# SUPPLIED TEXT
== Segment start ==

ARISE: Agricultural Revolution
In Southern Europe?
Project Member(s):
- Oliver
Craig, Olga Rickards (Roma II), Italo Muntoni (Roma I)
- Project Dates: 2007 - ongoing
- Funding Bodies: EU
Description
Between 9,000 and 7,000 years ago the arrival of farming in the Mediterranean
basin had far-reaching effects on human demography, health, social organisation
and ideology. Many questions surrounding this critical change remain
unanswered:
- Was it a rapid event or a series of drawn-out processes?
- Were hunting, fishing and gathering totally replaced by farming?
- Did farming arrive as a integrated package or were some elements
introduced earlier than others?
- Was this process driven by the movement of people, of ideas or of
domestic crops and animals?
- Did it involve the large-scale movement and replacement of people?
- How did early farming practices and the transition to farming vary in space and time?
This
study funded by Marie Curie Actions will explore these questions, uniting
a broad range of complementary state-of-the-art analytical methods aimed
at the retrieval of molecular information from ancient biological specimens.

== Segment end ==

# EXERCISE GOAL
According to the project description, when did farming arrive in the Mediterranean basin?

# DATA
== Segment start ==

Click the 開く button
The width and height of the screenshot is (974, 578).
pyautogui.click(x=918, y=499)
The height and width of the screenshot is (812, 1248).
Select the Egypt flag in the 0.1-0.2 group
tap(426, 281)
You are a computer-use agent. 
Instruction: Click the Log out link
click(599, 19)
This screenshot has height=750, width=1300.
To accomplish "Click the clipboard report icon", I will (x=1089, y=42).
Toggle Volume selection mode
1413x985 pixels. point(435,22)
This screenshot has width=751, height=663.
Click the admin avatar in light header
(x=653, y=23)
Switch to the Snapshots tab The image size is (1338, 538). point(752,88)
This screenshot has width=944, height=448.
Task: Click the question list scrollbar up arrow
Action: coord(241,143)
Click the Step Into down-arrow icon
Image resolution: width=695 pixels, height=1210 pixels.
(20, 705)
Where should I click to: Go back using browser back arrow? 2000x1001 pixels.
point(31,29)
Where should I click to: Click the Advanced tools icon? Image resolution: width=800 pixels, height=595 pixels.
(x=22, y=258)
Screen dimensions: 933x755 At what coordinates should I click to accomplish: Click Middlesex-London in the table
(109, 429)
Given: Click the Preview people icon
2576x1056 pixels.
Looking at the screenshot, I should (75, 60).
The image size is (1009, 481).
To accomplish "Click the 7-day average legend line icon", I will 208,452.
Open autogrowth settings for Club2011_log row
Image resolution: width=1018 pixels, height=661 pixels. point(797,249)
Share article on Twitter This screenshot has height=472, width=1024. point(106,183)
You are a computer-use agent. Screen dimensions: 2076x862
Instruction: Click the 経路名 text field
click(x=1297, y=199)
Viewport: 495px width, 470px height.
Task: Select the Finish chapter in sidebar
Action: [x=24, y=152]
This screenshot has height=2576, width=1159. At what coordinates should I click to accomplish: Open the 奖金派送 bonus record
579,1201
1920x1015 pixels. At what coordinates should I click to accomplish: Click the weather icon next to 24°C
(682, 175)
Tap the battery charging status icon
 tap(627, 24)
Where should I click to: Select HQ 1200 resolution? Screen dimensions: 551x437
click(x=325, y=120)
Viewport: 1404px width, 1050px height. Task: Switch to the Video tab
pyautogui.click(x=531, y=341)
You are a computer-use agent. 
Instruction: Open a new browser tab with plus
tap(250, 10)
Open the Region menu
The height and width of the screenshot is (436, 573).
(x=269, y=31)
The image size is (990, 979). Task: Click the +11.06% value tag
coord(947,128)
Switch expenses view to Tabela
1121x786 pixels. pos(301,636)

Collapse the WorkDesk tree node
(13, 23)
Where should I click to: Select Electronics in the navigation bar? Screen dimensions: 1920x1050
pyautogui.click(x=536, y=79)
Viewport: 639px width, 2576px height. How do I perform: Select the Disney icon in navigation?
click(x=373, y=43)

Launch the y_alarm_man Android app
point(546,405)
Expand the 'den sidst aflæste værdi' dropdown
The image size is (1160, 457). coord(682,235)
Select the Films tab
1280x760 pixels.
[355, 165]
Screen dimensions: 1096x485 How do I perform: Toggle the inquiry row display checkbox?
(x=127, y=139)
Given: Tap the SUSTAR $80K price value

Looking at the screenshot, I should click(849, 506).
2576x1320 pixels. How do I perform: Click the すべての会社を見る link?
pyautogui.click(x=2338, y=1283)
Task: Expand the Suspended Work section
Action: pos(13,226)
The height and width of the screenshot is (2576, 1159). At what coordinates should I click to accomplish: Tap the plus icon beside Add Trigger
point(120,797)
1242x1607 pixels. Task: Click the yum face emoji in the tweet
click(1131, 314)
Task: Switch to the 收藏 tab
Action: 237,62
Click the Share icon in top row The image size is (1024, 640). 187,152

== Segment end ==

# YOUR SOLUTION
Between 9,000 and 7,000 years ago.